They hold every accolade in the food world, including Michelin stars, James Beard Foundation awards and episodes of Netflix’s “Chef’s Table” about them.

They are some of the biggest stars in the celebrity chef universe, and in a rare celestial convergence this fall — two events, two weeks and about 86 miles apart — dozens of these celebrated culinary figures will be cooking in San Diego and Baja’s Valle de Guadalupe.

Most notable among them is Thomas Keller, who, according to Addison executive chef William Bradley, will be behind the stove for the first time ever in San Diego.

Keller, whose restaurants The French Laundry and Per Se are considered among the finest in the country, currently holds seven Michelin stars, and is the sole U.S. chef to earn simultaneous three-star Michelin ratings at two places.

“He is the Bocuse of America,” said Bradley of Keller, referring to Paul Bocuse, the late French mega-chef.

“Thomas Keller is an icon.”

On Sept. 22-24, Addison at the Fairmont Grand Del Mar will host the Robb Report Culinary Masters, headlined by Keller, Bradley and Jérôme Bocuse (Paul Bocuse’s son), as well as featuring Paul Bartolotta (The Bartolotta Restaurants), Josiah Citrin (Mélisse, L.A.), Dominique Crenn (Atelier Crenn, San Francisco), Gavin Kaysen (Spoon and Stable, Minneapolis, and formerly of El Bizcocho, Rancho Bernardo), and Ming Tsai (Blue Dragon, Boston, PBS’s “Simply Ming”).

Soon after, on Oct. 5-7, Citrin and Crenn — each of whom holds two Michelin stars — will head south to join about 35 other high-caliber chefs at Javier Plascencia’s Finca Altozano, in the Valle de Guadalupe, for the 2nd annual Valle Food & Wine Festival.

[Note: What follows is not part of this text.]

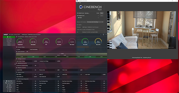
Task: Select Game Mode profile tab
Action: (9, 41)
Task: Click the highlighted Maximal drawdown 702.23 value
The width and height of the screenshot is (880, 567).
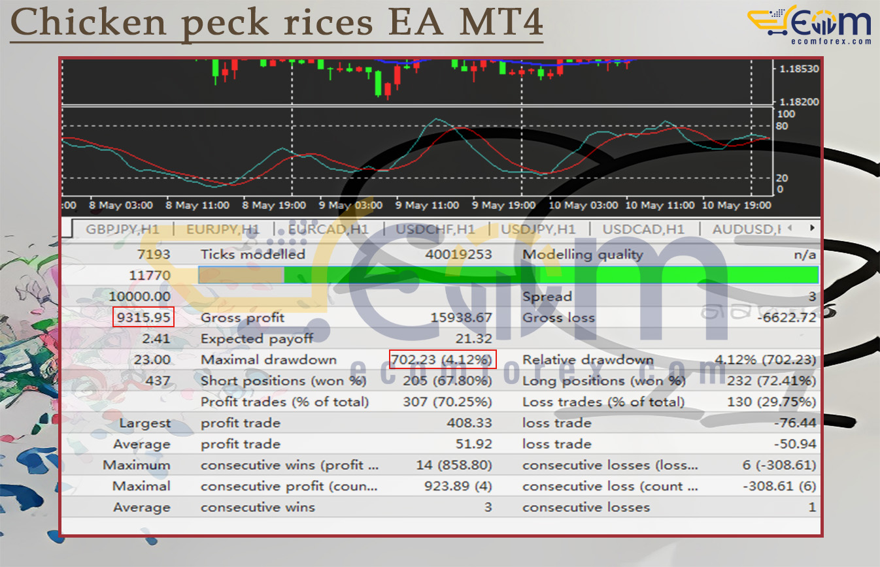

In addition to a bevy of the biggest names from San Diego and the Valle, the marquee chefs converging on Mexican wine country include Enrique Olvera (Pujol, Mexico City, Cosme, New York), Rick Bayless (Topolobampo, Chicago), Nancy Silverton (Mozza Group, L.A.), Nancy Oakes (Boulevard, San Francisco), Jonathan Waxman (Barbuto, New York), Walter Manzke (Republique, L.A.), Ori Menashe (Bestia, L.A.) and Michael Mina (Michael Mina, San Francisco, Mina Group).

The two big-ticket events couldn’t be more different: the Culinary Masters will offer highly conceptual, refined dining in the swanky confines of the Grand Del Mar, while a signature offering of the hyper-rustic Valle Food & Festival is stripped down local ingredients, often whole animals, cooked on open wood fires in the campground-like setting of Finca Altozano.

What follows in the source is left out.